Download PDF

FBE Research Report AFI_1038

Publication date: 2010-02-23
51
Publisher: K.U. Leuven - Faculty of Business and Economics

Author:

Carbonez, Katelijne
Nguyen, Thi Tuong Van ; Sercu, Piet

Abstract:

This paper revisits the asymmetric effect of the basis on commodity spot and futures price volatilities documented by Kogan, Livdan and Yaron (2008) and Lien and Yang (2008). Kogan et al. (2008) show both theoretically and empirically that, for a non-storable consumption good, the relationship between commodity price volatility and the basis exhibits a V-shape. Lien and Yang (2008) illustrate the existence of an asymmetric effect of the basis on commodity price volatilities for storable commodities. Their results seem to imply that both scarcity and abundance increase spot and futures price volatility, a counter-intuitive result. The aim of this article is twofold: (i) test the presence and the robustness of the asymmetric effect for storable agricultural commodities by analyzing different sample periods, longer horizons and alternative utility functions; and - given that this asymmetric effect turns out not to be robust - (ii) explore new variables besides the basis to proxy for scarcity, analyze whether they exhibit an asymmetric effect and test their performance in modeling storable commodity price volatility and in hedging futures positions.
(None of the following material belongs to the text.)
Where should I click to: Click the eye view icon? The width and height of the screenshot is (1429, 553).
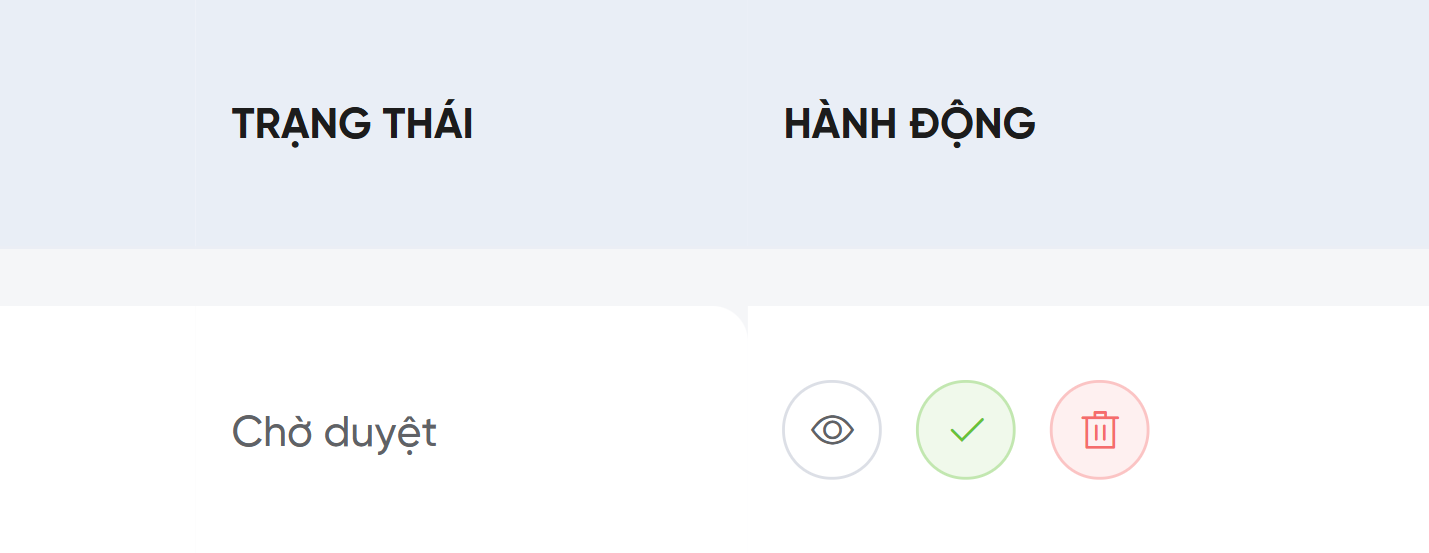coord(832,430)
Our results provide little support for a V-shaped relationship between the basis and storable agricultural commodity price volatilities. Though an asymmetric effect is present in that the size of the coe±cient for a positive basis is much larger than for a negative basis, a negative basis does not lead to higher volatilities. Moreover, we find that the strong hedging performance documented by Lien and Yang (2008) when including the asymmetric basis in the volatility specification is not robust across sample periods, for longer hedging horizons and for alternative utility functions. More positively, though, our results indicate that alternative scarcity specifications do have the expected positive link with volatility and often outperform more simple models in terms of hedging performance. Unfortunately, no single variable consistently leads to better results out-of-sample and there is often no correspondence between the best performing model in- and out-of-sample.